| Name | Matric Number |
|---|---|
| FARAH IRDINA BINTI AHMAD BAHARUDIN | A20EC0035 |
| LOW JUNYI | A20EC0071 |
| NURFARRAHIN BINTI CHE ALIAS | A20EC0121 |
| YONG ZHI YAN | A20EC0172 |
Beautiful Soup is a Python library that is used for web scraping. It allows you to parse the HTML or XML documents into a readable tree-like format, and then extract data from the tree based on its structure. With Beautiful Soup, you can easily navigate through the document, search for specific tags, and extract the text or attributes of those tags. It is often used in combination with other libraries such as requests to programmatically access web pages and extract data from them. The website that we will be using is from https://www.studymalaysia.com/education/top-stories/list-of-universities-in-malaysia.
This website is a resource for individuals interested in higher education in Malaysia. It provides a comprehensive list of universities in Malaysia, including both public and private institutions. The website also includes information about the universities' locations, programs offered, and contact information. Additionally, the website provides articles and news related to education and universities in Malaysia, as well as resources for students and parents. The website appears to be operated by StudyMalaysia Group, which is a provider of education and career guidance in Malaysia.
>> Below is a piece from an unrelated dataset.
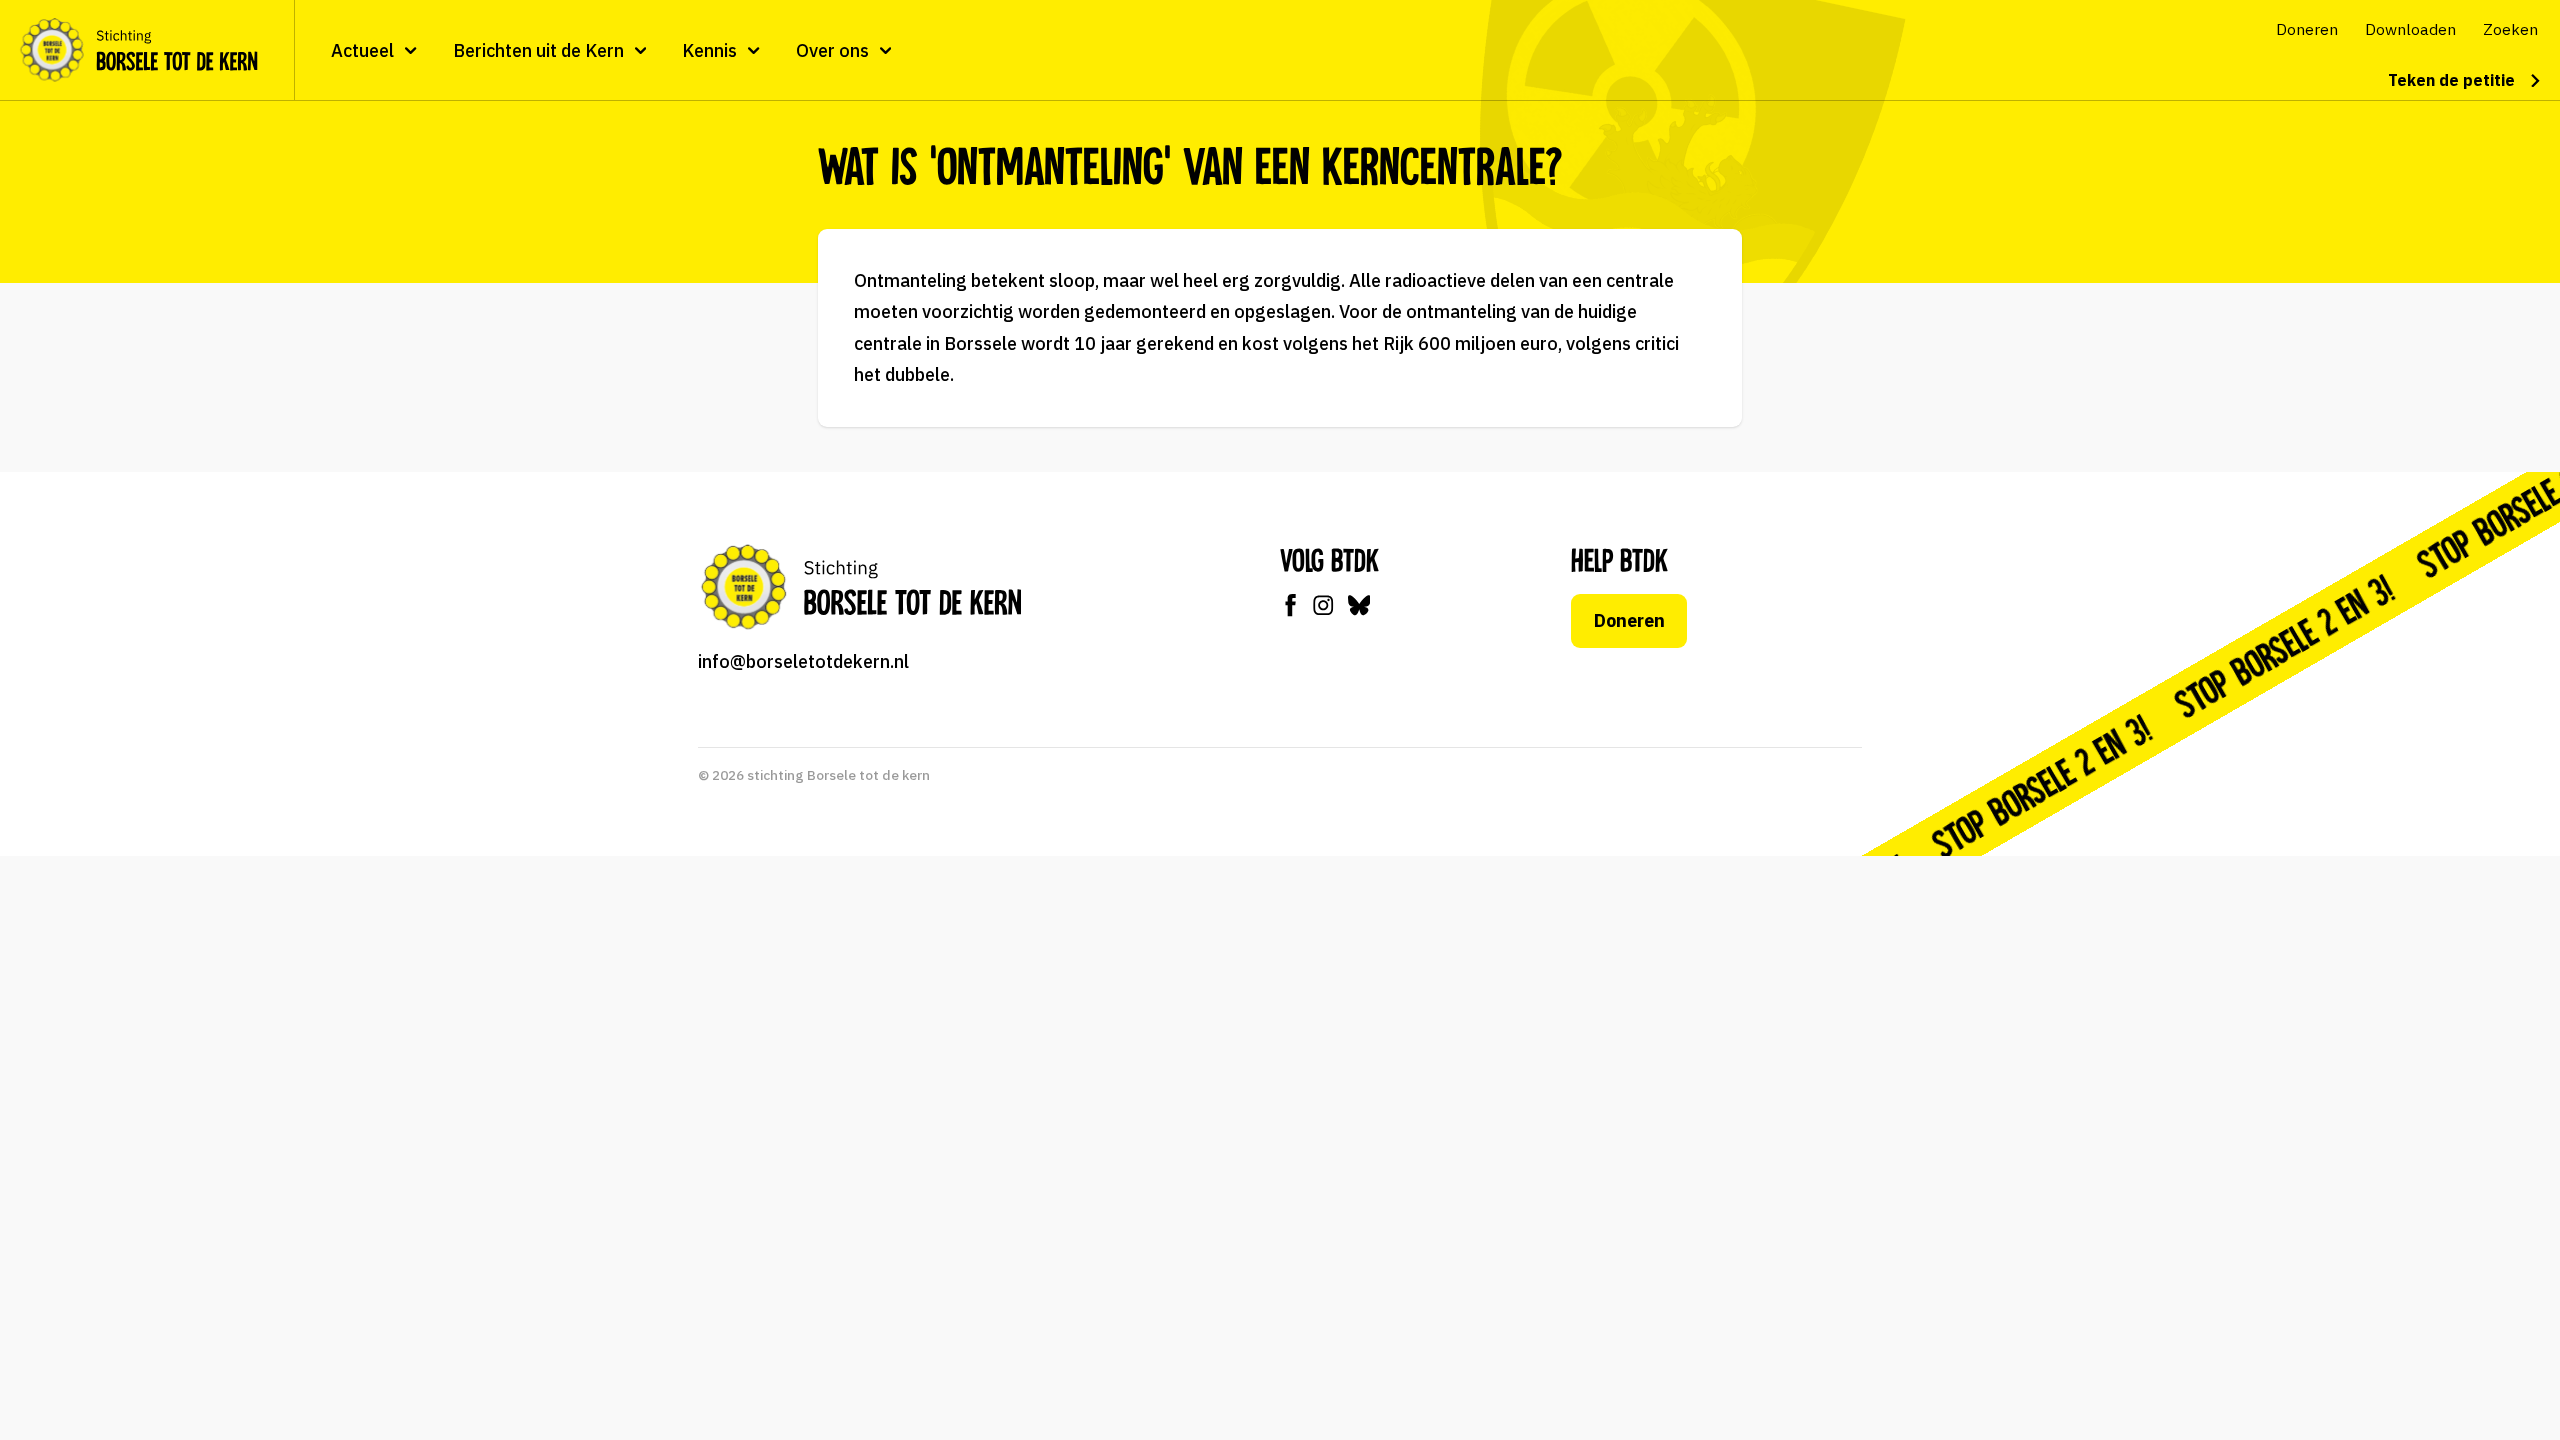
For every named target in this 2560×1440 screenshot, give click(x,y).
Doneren (1629, 620)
We plan to obtain data from the website by extracting one of its tables, specifically the list of 20 Public Universities in Malaysia. By analyzing the website's code, we will locate the table and access it using the 'full boxed' class. We will then utilize the pandas library and the BeautifulSoup package to extract the information from the table in html format. Finally, we will convert the obtained data into a CSV file. In summary, we will efficiently retrieve various tables and contents from the website using these tools.